A U.S. judge denied a request for judgment in the Microsoft Vista Capable suit, instead sending the case along to trial with the ruling.
Dianne Kelley, the plaintiff who continues to argue for class status for the case, had asked the U.S. District Court for the Western District of Washington to rule that Microsoft deceived customers by saying that Vista would work on certain computers that weren’t capable of running some features.
But Judge Marsha Pechman said that the court needed additional proof, despite the discovery of internal Microsoft communications from executives expressing concern about a decision to call certain computers “Vista Capable” even though they wouldn’t be able to support some important Vista capabilities.
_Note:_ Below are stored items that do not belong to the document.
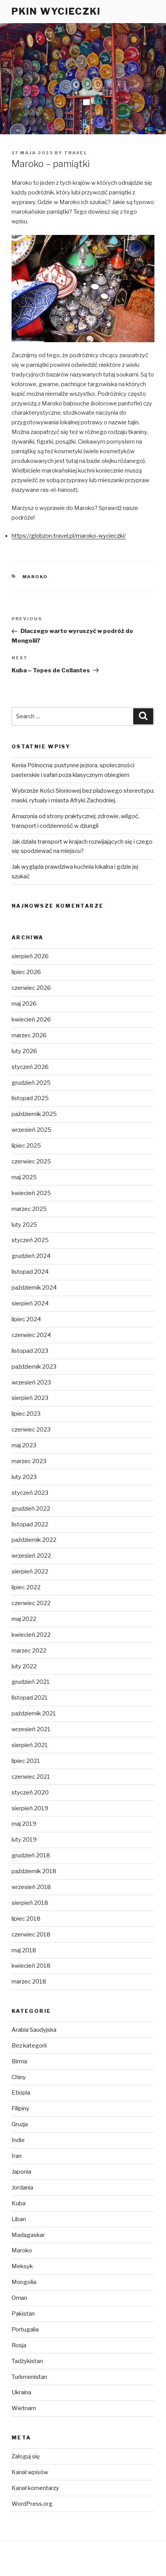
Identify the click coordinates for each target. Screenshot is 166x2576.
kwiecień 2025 (31, 1193)
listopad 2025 (30, 1098)
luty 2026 (24, 1051)
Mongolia (24, 2282)
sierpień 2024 (30, 1303)
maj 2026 (24, 1003)
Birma (19, 2061)
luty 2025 (24, 1224)
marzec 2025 (29, 1208)
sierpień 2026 (30, 956)
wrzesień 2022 (31, 1555)
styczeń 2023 (30, 1492)
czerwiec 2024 (31, 1335)
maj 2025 (24, 1177)
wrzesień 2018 (31, 1887)
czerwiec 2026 (31, 987)
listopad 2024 (30, 1271)
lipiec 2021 (26, 1760)
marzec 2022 (29, 1650)
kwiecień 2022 (31, 1634)
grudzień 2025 (31, 1082)
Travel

“Today, the Court adds that — however relevant — these communications do not establish that Microsoft’s actions, as a matter of law, had a capacity to deceive a substantial portion of the public. … Plaintiffs’ summary of Microsoft’s employees’ thoughts on the WDDM requirement is relevant, but not conclusive as to what an average consumer might believe,” the ruling reads.
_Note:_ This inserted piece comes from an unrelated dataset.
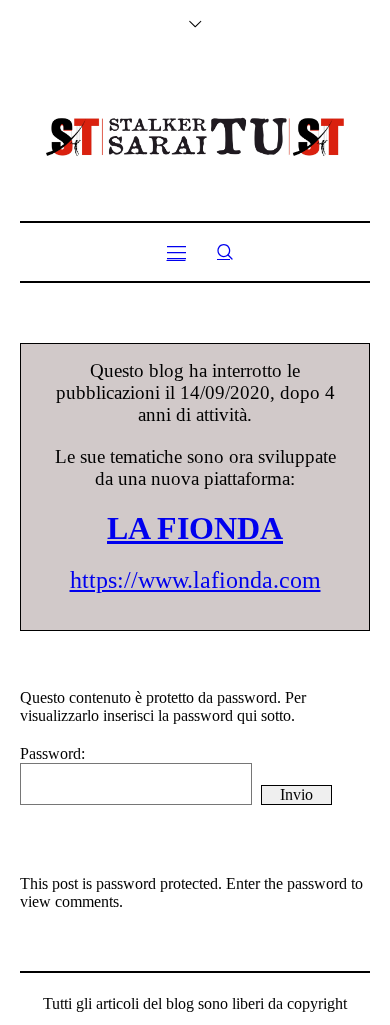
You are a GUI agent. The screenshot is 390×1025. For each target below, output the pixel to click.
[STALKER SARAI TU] (195, 137)
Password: (52, 753)
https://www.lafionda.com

The Windows Device Driver Module was designed by Microsoft and was initially a requirement in computer chips that could run Windows Vista. But after Intel requested that non-WDDM chips be allowed in computers running Vista, Microsoft changed its requirement, letting non-WDDM chips run Vista.
Pechman also wrote that she didn’t have concrete evidence of the performance gap between Vista running on the lower-end computers and on the more powerful machines.
TechFlash posted a copy of the ruling.
The court recently removed class status from the suit, but the plaintiffs continue to argue for the reinstatement of class status. A jury trial is set to begin on April 13.